文書の抜粋 ->

========================================================================

大学生活でのICT環境
大学では,実習室のパソコン利用・授業の履修申請・図書館での図書検索・証明書の発行などのサービスが,
すでにコンピュータを前提にしたシステムになっています。
これらのシステムを利用するためには,学生それぞれに与えられるユーザIDとパスワードが必要となります。
ユーザIDは,そのまま大学のメールシステムのアドレス名にもなっているので,
入学後特に手続きをすることなく,全員電子メールを使うことができるようになります。
大学の情報システムを使ったり,事務局からの連絡の確認といったレベルのことは,ケータイやスマホでも
ある程度のことは可能な時代です。
しかし,大学の授業で課されるレポートは「ワープロソフトで仕上げる」ことが条件になったり,
プレゼンテーションソフトを使って学習成果を口頭発表したりする授業もあります。
また,調べものをインターネット上で行う機会も格段に増えますし,調べたことを表やグラフの形式で整理
するには,表計算ソフトが欠かせなくなります。
このように,大学の授業ではすべての科目でパソコン使用が前提であるといってもよいので,
入学前から覚悟しておきましょう。
パソコン購入ガイド
大学には情報教育実習室・LL教室・情報検索室と呼ばれる場所などを中心にコンピュータを揃えていますが,
これらは授業での利用を想定しており,学生全員がいつでも利用できるというわけではありません。
大学生活では,コンピュータ利用を前提にした授業も多く,
ネット検索やレポート作成・卒業論文作成などのためには,
自宅でも自由に使えるコンピュータがあるのが望ましいといえます。
これまで家庭にパソコンがなかったり,親元を離れるといった理由で,大学進学を機に新たに
購入しようという方のためにパソコン選びのポイントをいくつか挙げておきますので参考にしてください。
なお,2020年度は,新型コロナウィルス感染症の予防対策として,前期は全ての授業が,
後期も一部の授業を除いて,遠隔授業で行われました。
2023年度については,原則として対面方式での実施となる見込みですが,情報科目に関しては遠隔授業も併用する形での実施となる予定です。
全学的にも,各自が自前のパソコンを準備して必要なソフトウェアを自らインストールして使う形式
(BYOD=Bring Your Own Device)へ移行しており,自宅ではもちろんですが,
対面方式の授業と遠隔方式の授業がある日には,大学にパソコンを持ち込んで,対面方式の授業は教室で受けて,
遠隔方式の授業は学内のオープンスペースで学内の無線LAN(WiFi)に接続して参加する,
という場面が増えることが予想されます。

========================================================================

学習目標 ->
1. 大学のICT環境についての文章から、「また,調べものをインターネッ」で始まり「ますので参考にしてください。」で終わる部分を、一字一句そのまま書き写して返してください。
2. 大学のICT環境についての文章を、最後の文の次から書き進めること。
以下の記録は、大学のICT環境についての文章とは関係がない。

説明された項目の位置を特定するための記録
========================================================================

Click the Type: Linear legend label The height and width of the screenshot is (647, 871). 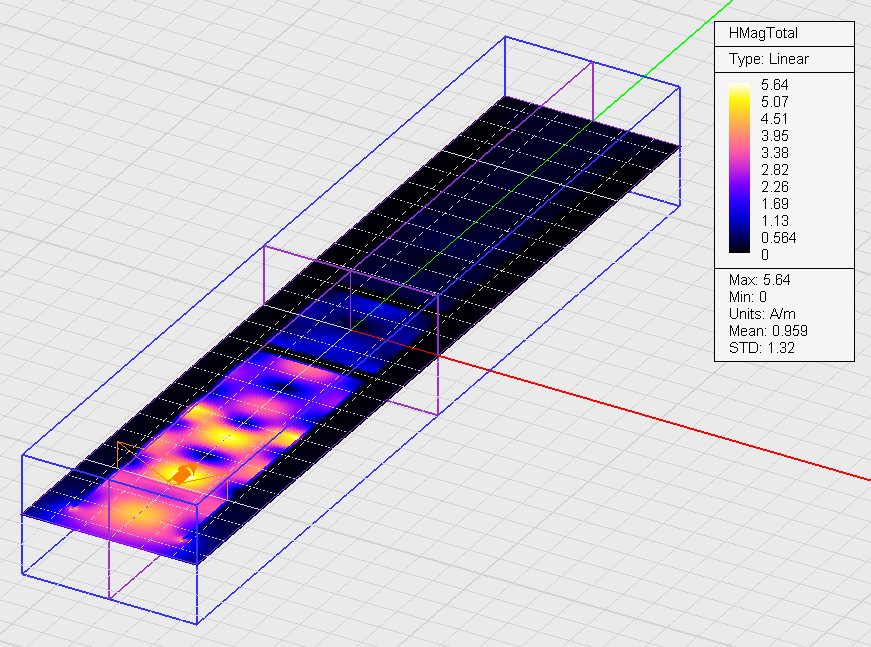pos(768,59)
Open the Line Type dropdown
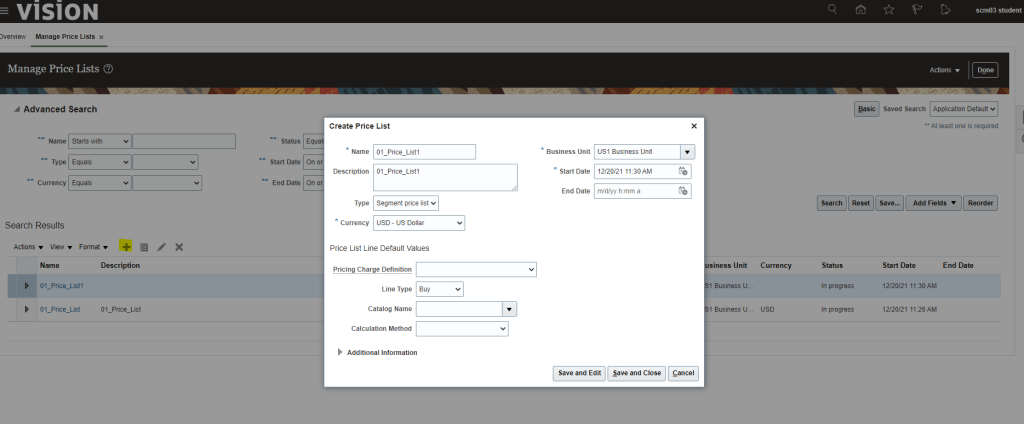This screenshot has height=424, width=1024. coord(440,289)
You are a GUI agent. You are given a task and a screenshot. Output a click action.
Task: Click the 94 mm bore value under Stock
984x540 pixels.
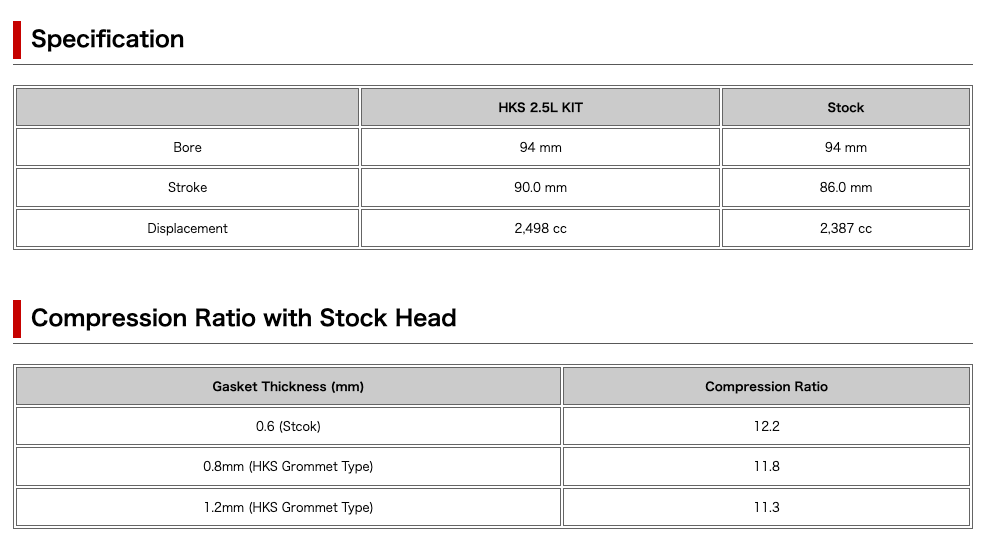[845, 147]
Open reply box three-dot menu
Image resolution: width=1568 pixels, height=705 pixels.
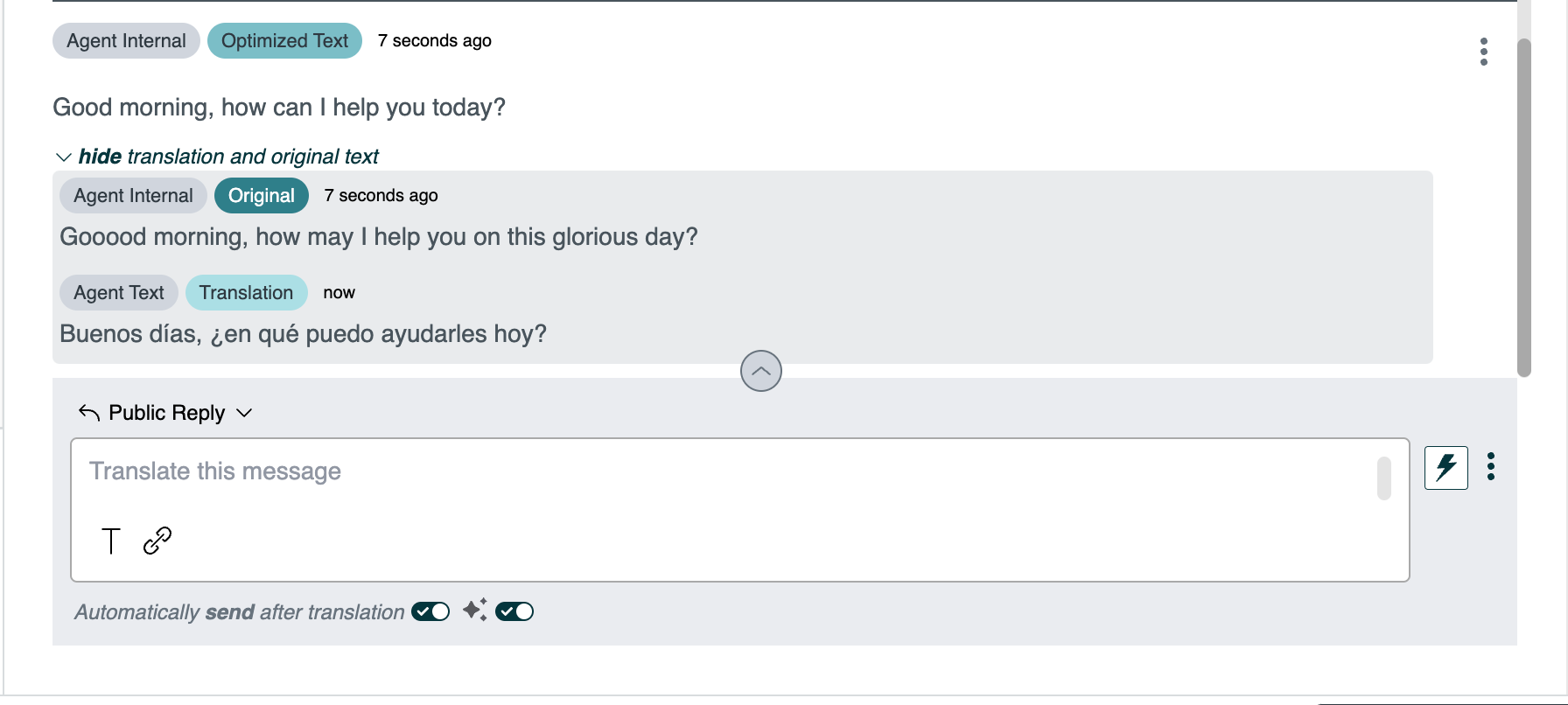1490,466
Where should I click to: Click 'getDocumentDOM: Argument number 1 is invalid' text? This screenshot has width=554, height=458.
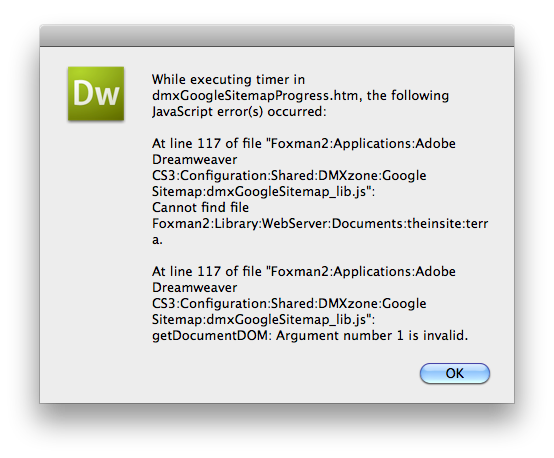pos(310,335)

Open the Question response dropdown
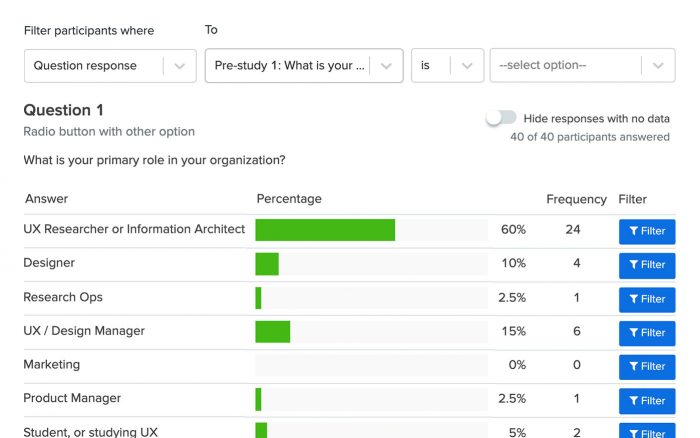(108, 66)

========================================================================

練習の解答 ->
1.
また,調べものをインターネット上で行う機会も格段に増えますし,調べたことを表やグラフの形式で整理
するには,表計算ソフトが欠かせなくなります。
このように,大学の授業ではすべての科目でパソコン使用が前提であるといってもよいので,
入学前から覚悟しておきましょう。
パソコン購入ガイド
大学には情報教育実習室・LL教室・情報検索室と呼ばれる場所などを中心にコンピュータを揃えていますが,
これらは授業での利用を想定しており,学生全員がいつでも利用できるというわけではありません。
大学生活では,コンピュータ利用を前提にした授業も多く,
ネット検索やレポート作成・卒業論文作成などのためには,
自宅でも自由に使えるコンピュータがあるのが望ましいといえます。
これまで家庭にパソコンがなかったり,親元を離れるといった理由で,大学進学を機に新たに
購入しようという方のためにパソコン選びのポイントをいくつか挙げておきますので参考にしてください。

2.
このため,入学前にモバイル型パソコンの準備を済ませておくことを強く推奨します。
パソコンのタイプは,大きくデスクトップ型,ノート型,タブレット型に分類できます。
性能重視であれば,今のところデスクトップ型から選ぶのが無難ですが,
いわゆる2 in 1(ノート型パソコンでありながらタブレットのような使い方もできるもの)の
機種も,比較的軽量で,使い勝手が着実によくなっています。
また,遠隔授業には,Zoomという遠隔会議システムを利用します。
パソコンに,ネットワークにつなぐための通信装置や,カメラやマイク,スピーカーなどの
マルチメディア対応のデバイスが必要となるので,これらのデバイスが内蔵されているか
どうかも重要なポイントになります。
授業の中には(すべてではないですが),通常の(紙の)ノート代わりに,ノート型パソコンや
タブレット型パソコンを持ち込んでもよい科目もありますので,これから新たに購入する場合にはモバイル型のパソコンを準備してください。
ただし,同等の処理性能の機種で比べるとデスクトップ型より割高になります。
毎日持ち運ぶことを考えると,より小型のものがいいわけですが,ある程度の
性能のものを選ぶとさらに高額になりがちなので,予算と相談しながら決める必要があるでしょう。
【参考】大学の推奨するパソコンのスペック(性能等の仕様):2021年度入学生より適用
- 「キーボード」があること ⇒ タブレットではなくパソコンが望ましい
- 「CPU がIntel Core i5 程度以上」であること
- 「メモリが8GB 以上」あること
- 「ストレージ容量が128GB 以上」あること ⇒ HDD ではなくSSD が望ましい
- 「Windows11」を搭載していること ⇒ 「MacOS」でも可。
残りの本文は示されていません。